**Questions**
a - In the passage on vehicular networks, what does the 1609.4 standard present?
b - Write what comes next in the passage on vehicular networks, picking up right after its final sentence.

**Extract to read**
· · ·

With mobile devices and high technology equipments on the transportations, such as on-board unit (OBU), the vehicles can get information by using the wireless signal hop by hop. Each mobile device or standalone vehicle computer can transmit information to their neighbor nodes with a limited transmission range. The transmitted information can be safety message, road condition report, or entertainment multimedia data, etc. These useful messages can help drivers to take an easily and smoothly path to their destination. Besides, the drivers can prevent disaster happening if the situation on the road can be taken care properly.

1.1. Vehicular Ad Hoc Network and Communication

Vehicular Ad Hoc Network (VANET) is envisioning for intelligent transportation system (ITS) applications. IEEE 1609 is a family standard for Wireless Access in Vehicular Environment (WAVE) for providing a definition of entire vehicular information system.

1609.0 is an over view of WAVE, their components and operation included. In 2006.10, 1690.1 [1] about resource management of WAVE is proposed. 1690.2 [2] describes the security services, and makes messages protected against eavesdropping attacker. 1609.3 [3] is to support the communication between vehicle-to-vehicle and vehicle-to-roadside infrastructures, it also defends the connectivity and the flow rules for vehicle to interact with each other, furthermore, it contains the service accessing with travel-related information. The last, 1609.4 [4] presents the channel management with multi-channel operation.

· · ·

**Recorded data**
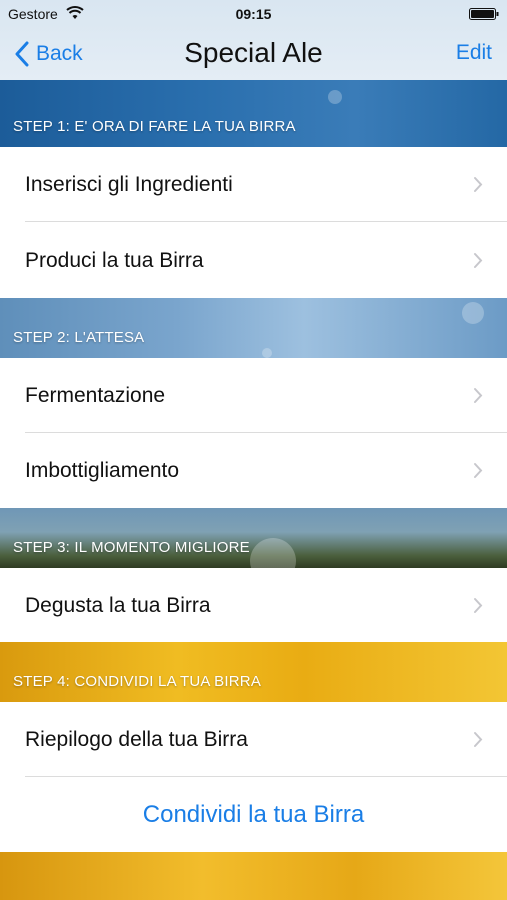 The height and width of the screenshot is (900, 507). Describe the element at coordinates (254, 672) in the screenshot. I see `section-header-step-4: STEP 4: CONDIVIDI LA TUA BIRRA` at that location.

· · ·

**Responses in order**
a - Channel management with multi-channel operation.

b -
Vehicular Ad Hoc Network (VANET) is a special class Mobile Ad Hoc Network (MANET). There are some different characteristics between VANET and MANET. First, the speed and mobility of vehicle is very fast, it’s the major cause of frequently disconnection between vehicles. Second, vehicles move on a fixed road map with many lines topology.

Third, vehicles need to transmit information rapidly and rely on broadcast transmission frequently to disseminate data information. Furthermore, vehicles would not be concerned with power consuming and storage problem.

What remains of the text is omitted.